Okay, kanmani-s. So, I’m only half-joking about making a movie, but I am not joking at all about how today’s filmmakers and stars see a “mass” movie. So, in KV Anand’s Kaappaan, Suriya plays Kathiravan, a member of the Special Protection Group (SPG), assigned to protect the Prime Minister (Mohanlal). But when we see Kathiravan first, he’s an… organic farmer. He’s using earthworms to do whatever organic farmers do with earthworms. He’s even built special latrines so that human shit can be converted into manure. (Too bad, he couldn’t do anything similar with this shitty script.) No, I’m not against movies about farming. I’m just saying, if you care so much about farmers, make the whole goddamned movie about them and their issues. Don’t reduce them to socially-conscious wallpaper in an action-entertainer that also has lectures about Pakistan and Kashmir and the sacrifices endured by the SPG.
Why do our filmmakers find it so difficult to make a basic, entertaining movie? Why do they (and our stars) want to give lectures and messages in the middle of action movies? Do James Bond or Jason Bourne stop in the middle of an adventure and launch into long speeches about ISIS and #MeToo and gun violence in the US? Of course, you’ll tell me that James Bond or Jason Bourne do not have to consider the A, B and C centres — but really, all centres are alike. For a few out-of-the-box films such as Super Deluxe and Aadai, sure — the reach is restricted. But, when it comes to something like Kaappaan, which just wants to entertain, surely we all (A, B or C) just want to be engrossed in the proceedings for a couple of hours.

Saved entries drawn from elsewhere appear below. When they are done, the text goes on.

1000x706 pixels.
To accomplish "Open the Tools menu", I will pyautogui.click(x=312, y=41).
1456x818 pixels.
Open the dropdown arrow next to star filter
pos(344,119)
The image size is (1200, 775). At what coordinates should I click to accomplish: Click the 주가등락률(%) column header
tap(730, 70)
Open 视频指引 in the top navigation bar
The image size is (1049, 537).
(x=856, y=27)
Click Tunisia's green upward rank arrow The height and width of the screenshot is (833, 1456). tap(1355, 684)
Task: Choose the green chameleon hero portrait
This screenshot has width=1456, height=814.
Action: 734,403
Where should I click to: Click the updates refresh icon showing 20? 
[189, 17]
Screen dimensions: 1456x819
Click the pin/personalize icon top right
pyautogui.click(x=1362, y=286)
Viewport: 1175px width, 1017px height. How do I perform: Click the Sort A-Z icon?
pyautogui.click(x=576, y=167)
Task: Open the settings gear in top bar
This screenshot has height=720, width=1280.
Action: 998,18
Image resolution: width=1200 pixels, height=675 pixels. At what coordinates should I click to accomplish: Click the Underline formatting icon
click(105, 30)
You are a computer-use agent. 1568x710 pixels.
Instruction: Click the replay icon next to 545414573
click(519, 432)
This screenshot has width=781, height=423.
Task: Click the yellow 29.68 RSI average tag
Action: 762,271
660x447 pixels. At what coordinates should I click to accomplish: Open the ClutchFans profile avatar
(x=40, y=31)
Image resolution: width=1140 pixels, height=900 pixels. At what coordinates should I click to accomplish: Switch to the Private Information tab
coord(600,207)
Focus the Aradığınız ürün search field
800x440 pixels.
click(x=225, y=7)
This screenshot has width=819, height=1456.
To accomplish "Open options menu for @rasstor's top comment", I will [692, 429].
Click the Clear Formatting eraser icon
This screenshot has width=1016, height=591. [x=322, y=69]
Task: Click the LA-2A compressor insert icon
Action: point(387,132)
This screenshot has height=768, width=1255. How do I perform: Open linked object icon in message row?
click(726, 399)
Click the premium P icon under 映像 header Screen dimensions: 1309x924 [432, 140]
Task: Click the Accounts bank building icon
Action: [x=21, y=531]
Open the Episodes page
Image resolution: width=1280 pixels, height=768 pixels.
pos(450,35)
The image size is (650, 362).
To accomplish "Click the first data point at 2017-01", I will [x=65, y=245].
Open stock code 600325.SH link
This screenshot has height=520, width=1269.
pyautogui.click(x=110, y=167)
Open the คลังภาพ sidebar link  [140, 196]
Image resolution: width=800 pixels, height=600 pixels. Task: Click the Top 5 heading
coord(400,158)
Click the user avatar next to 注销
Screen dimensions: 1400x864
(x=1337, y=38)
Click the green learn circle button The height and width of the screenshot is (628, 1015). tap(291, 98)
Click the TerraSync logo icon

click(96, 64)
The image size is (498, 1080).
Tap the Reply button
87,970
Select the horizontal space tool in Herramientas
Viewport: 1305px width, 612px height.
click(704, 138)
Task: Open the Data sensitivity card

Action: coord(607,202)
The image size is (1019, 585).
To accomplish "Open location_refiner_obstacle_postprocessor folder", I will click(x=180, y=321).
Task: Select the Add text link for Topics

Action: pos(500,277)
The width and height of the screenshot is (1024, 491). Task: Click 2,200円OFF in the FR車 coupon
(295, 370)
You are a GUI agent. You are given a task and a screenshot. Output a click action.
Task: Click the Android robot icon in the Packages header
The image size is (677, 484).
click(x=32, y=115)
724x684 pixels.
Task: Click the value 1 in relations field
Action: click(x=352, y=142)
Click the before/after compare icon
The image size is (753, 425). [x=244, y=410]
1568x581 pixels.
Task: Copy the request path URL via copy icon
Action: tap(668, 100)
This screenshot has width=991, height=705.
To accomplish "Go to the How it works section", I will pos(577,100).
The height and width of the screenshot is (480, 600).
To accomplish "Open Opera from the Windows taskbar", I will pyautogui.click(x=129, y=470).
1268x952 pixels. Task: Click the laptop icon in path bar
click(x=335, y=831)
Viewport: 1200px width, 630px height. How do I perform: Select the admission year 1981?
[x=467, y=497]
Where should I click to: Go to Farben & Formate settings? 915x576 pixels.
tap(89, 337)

Kaappaan goes on for far more than two hours — 45 minutes more, in fact. But, it’s all flab. Do we really need a Dilwale Dulhaniya Le Jayenge-like scene where Anjali (Sayyeshaa) thinks she may have had sex with Kathiravan, after she attacked him with a fruit knife and he accidentally tore her clothes and later, left a condom cover with this note: “Thanks for a memorable night”? What about the scene where the re-enactment of how a couple fell in love ends with a bottle of broken wine and an exploding cat? Or, even the scene where the Prime Minister of India crashes Anjali’s birthday party in a Sardar costume, because, of course, no one will ever recognise you once you place a turban on your head! There’s something about an evil industrialist who unleashes locusts to obtain Thorium, but I’ll spare you.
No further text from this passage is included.